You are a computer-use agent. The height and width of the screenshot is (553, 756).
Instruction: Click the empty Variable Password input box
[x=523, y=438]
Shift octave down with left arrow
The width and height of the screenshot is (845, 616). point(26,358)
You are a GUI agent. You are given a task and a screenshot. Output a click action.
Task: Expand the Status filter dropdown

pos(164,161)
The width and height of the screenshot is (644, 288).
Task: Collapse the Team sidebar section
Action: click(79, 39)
--
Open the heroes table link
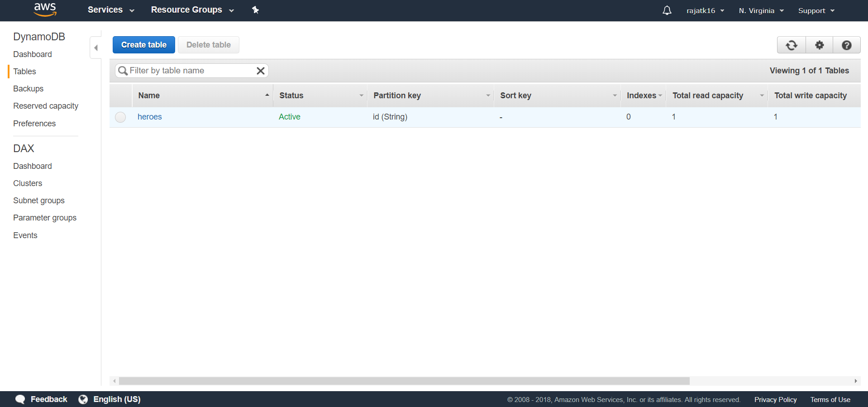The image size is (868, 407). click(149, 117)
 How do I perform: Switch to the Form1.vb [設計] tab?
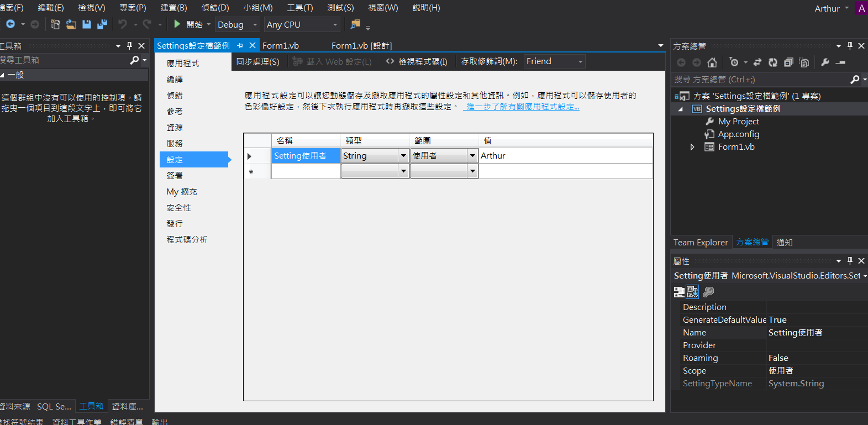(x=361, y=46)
--
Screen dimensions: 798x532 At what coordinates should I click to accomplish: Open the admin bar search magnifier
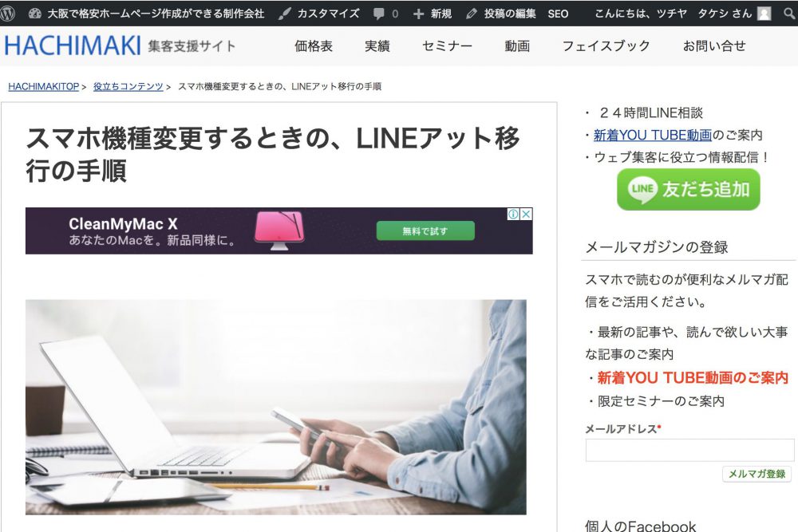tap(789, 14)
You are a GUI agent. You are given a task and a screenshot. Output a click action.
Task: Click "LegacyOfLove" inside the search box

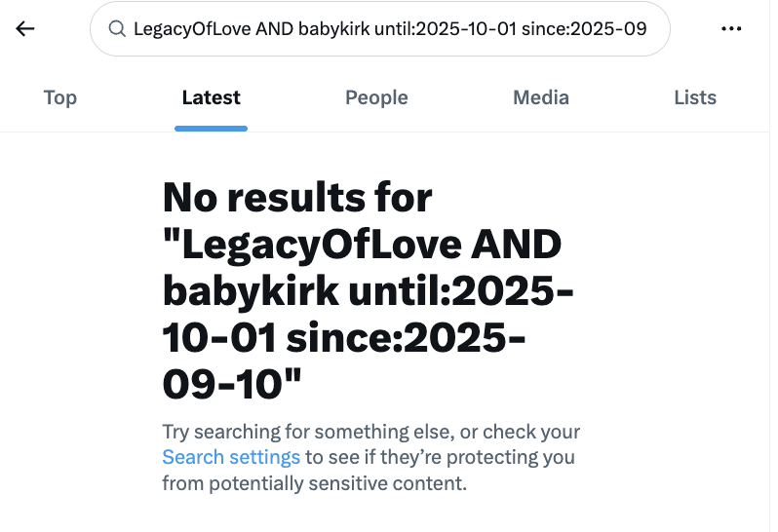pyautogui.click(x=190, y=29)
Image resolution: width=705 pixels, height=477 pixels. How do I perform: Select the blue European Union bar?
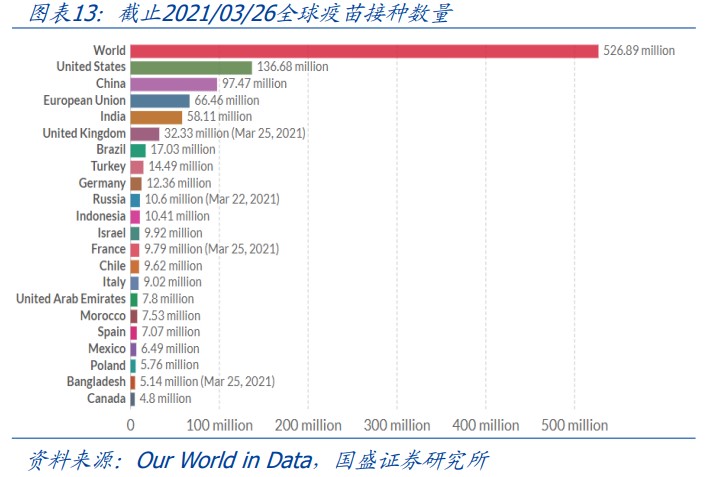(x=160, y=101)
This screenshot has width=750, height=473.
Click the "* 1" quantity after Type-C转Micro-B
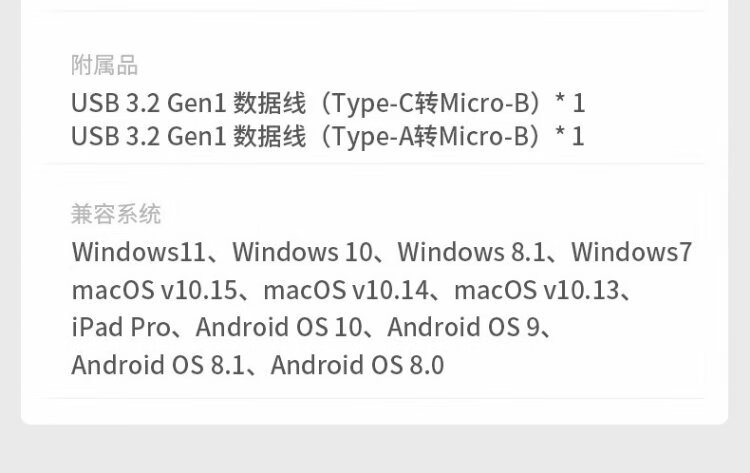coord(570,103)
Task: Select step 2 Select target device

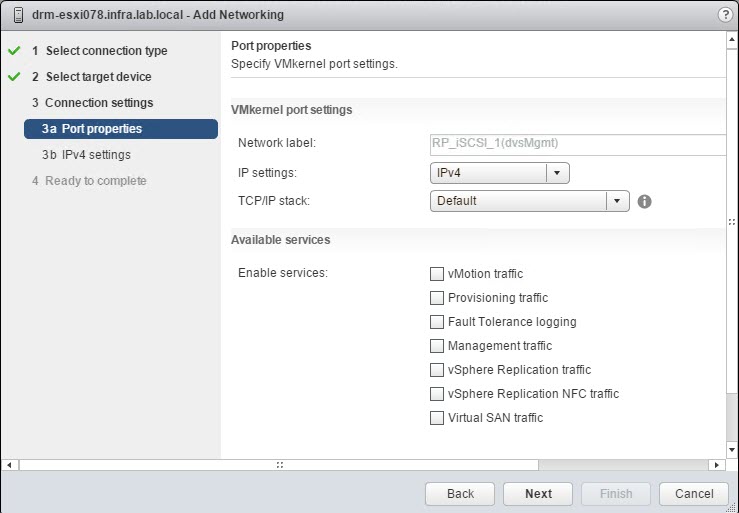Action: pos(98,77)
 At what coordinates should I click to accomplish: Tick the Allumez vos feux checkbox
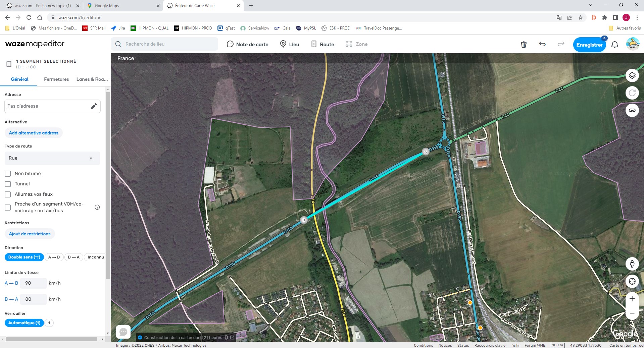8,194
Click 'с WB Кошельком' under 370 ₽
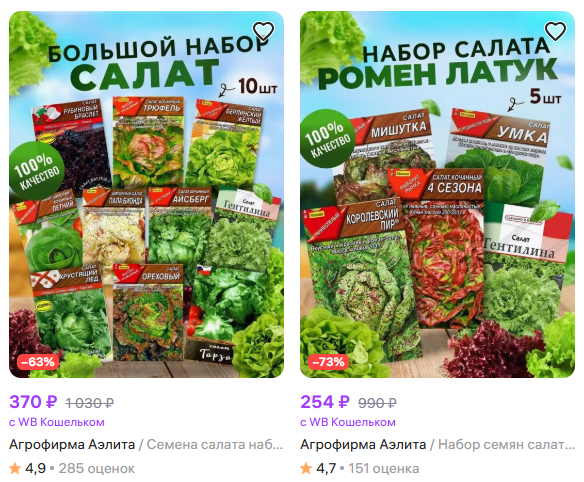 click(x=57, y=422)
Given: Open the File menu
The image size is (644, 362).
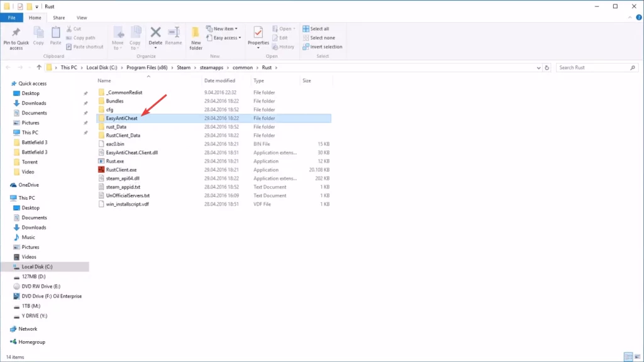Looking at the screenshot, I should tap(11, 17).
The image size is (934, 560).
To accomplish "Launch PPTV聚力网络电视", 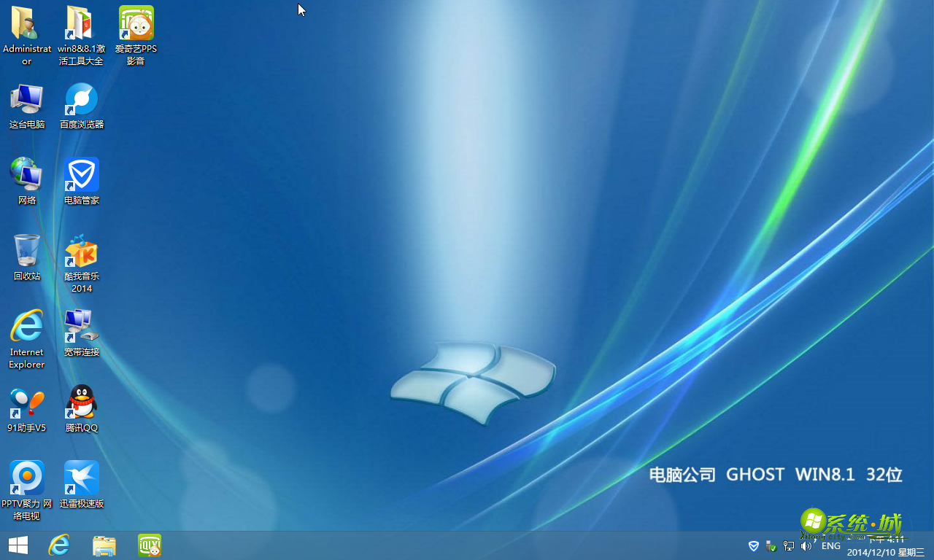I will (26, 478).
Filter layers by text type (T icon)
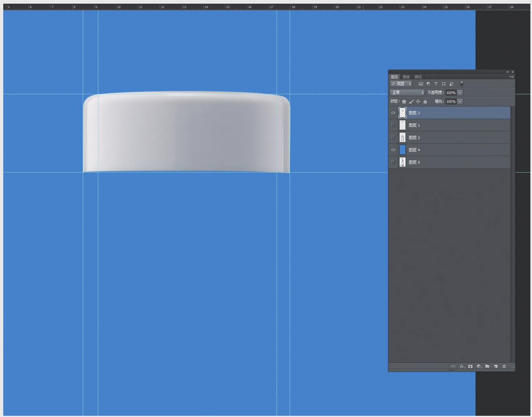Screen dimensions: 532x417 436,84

_TASK DESCRIPTION_
Word for word, restate the lines above from the one with "Task: Select step 2 Select target device" through the one with "Given: Open the File menu", keeping both ends and dropping the pictures.

_SOLUTION FOR THIS TASK_
Task: Select step 2 Select target device

Action: pos(98,77)
 At what coordinates should I click to accomplish: Tick the Allumez vos feux checkbox
8,194
Click 'с WB Кошельком' under 370 ₽
 click(x=57, y=422)
Given: Open the File menu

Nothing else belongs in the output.